Just for fun… lets imagine shortest dislocation to be 3 unit cells long and calculate the volume it would be found in (any shorter and we might be considered out dislocation to be some sort of point defect, but I wonder if there is criteria for shortest length?). 3 unit cells, so 2.8 * 3 = 9 nm. Volume = length/ density. 9 × 10^{-9} / 10 × 10^{-13} = 9000 m^{3}. So one of our short dislocations would be found in a block 20 m × 20 m × 20 m.

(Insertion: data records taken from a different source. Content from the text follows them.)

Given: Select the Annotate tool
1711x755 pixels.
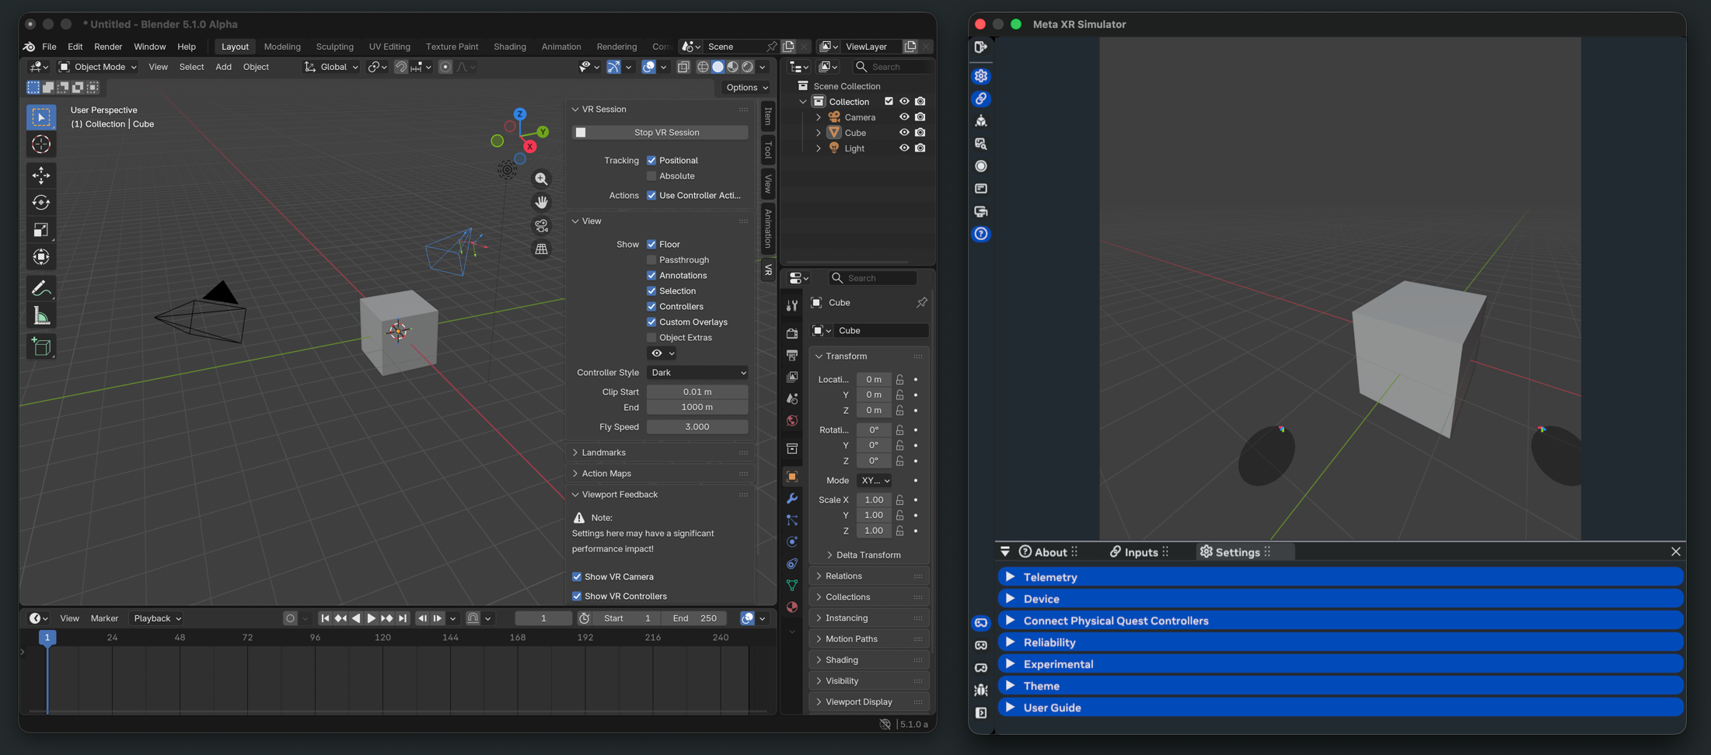Looking at the screenshot, I should click(x=41, y=289).
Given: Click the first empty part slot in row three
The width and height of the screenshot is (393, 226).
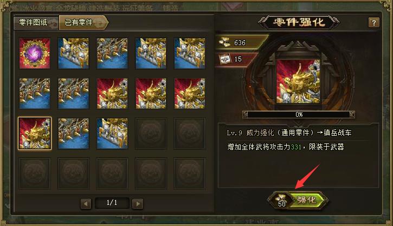Looking at the screenshot, I should tap(151, 134).
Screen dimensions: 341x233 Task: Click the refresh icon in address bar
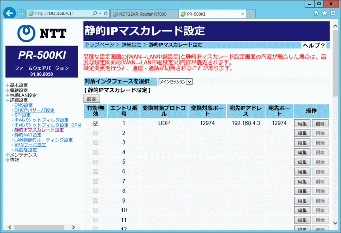[x=105, y=14]
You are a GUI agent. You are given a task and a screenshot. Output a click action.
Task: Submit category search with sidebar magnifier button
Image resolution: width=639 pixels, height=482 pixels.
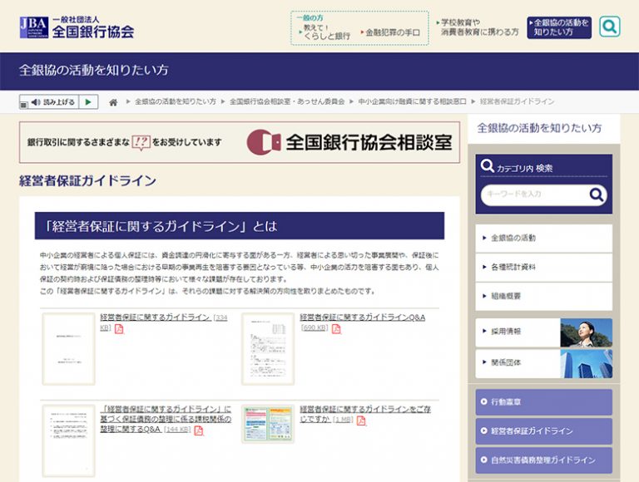pos(597,194)
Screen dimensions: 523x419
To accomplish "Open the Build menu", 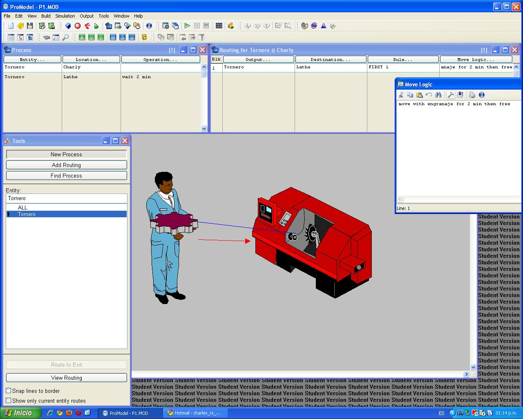I will (46, 16).
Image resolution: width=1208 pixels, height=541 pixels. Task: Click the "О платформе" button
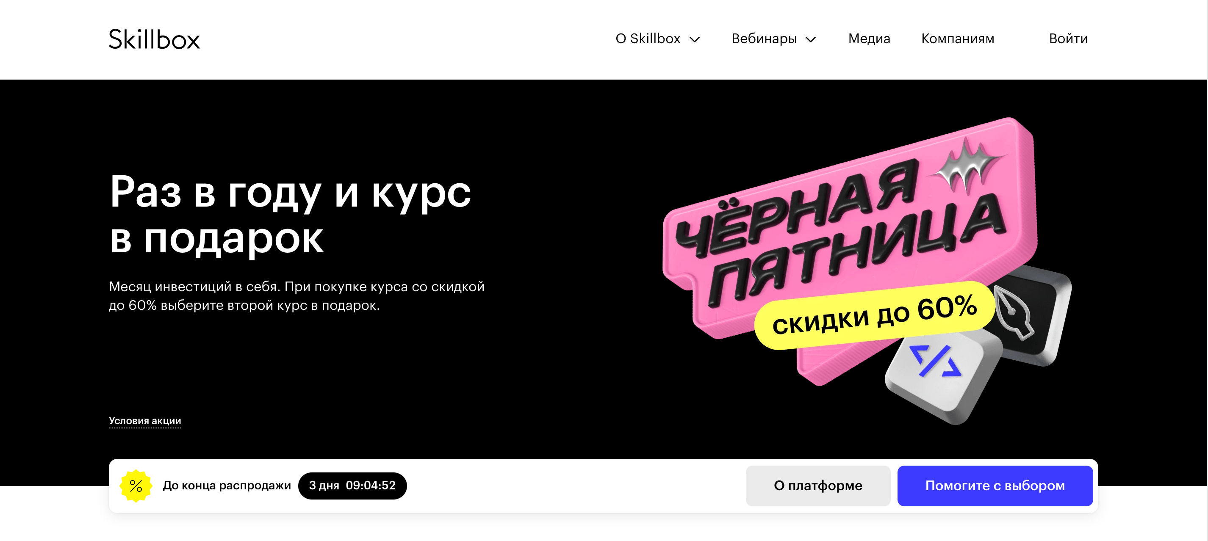[818, 485]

A more usual dislocation density would be 10 × 10^{13}. That means a length of 10^{14} m of dislocations in 1 cubed meter. That is equivalent to 100,000 km of dislocations in a 1 cm cube (a block of 1 cm × 1 cm × 1 cm). Or 100 km of dislocations in 1 mm cube. — A distance that would take more than 1 hour to ride on a motorbike, although it would be balance on the dislocations travelling at that speed.

The distance to the moon is 385,000 km, so we can only go 1/4 of the way there using the dislocation density I started with, also dislocations are space, and space is space too, so there are already dislocations there. It makes more sense to dig a tunnel with them…

Impression of what earth would look like if we introduced dislocations from surface (Burgers Vector not to scale).

The radius of Earth varies from 6,353 km to 6,384 km (Wikipedia), so there is a long enough length of dislocations in 1 cm cube of steel (if we take dislocation density to be 1^{14} m/m^{3} still) to stretch to the centre of the earth 16 times, or to go all the way through the earth and come out the other side 8 times.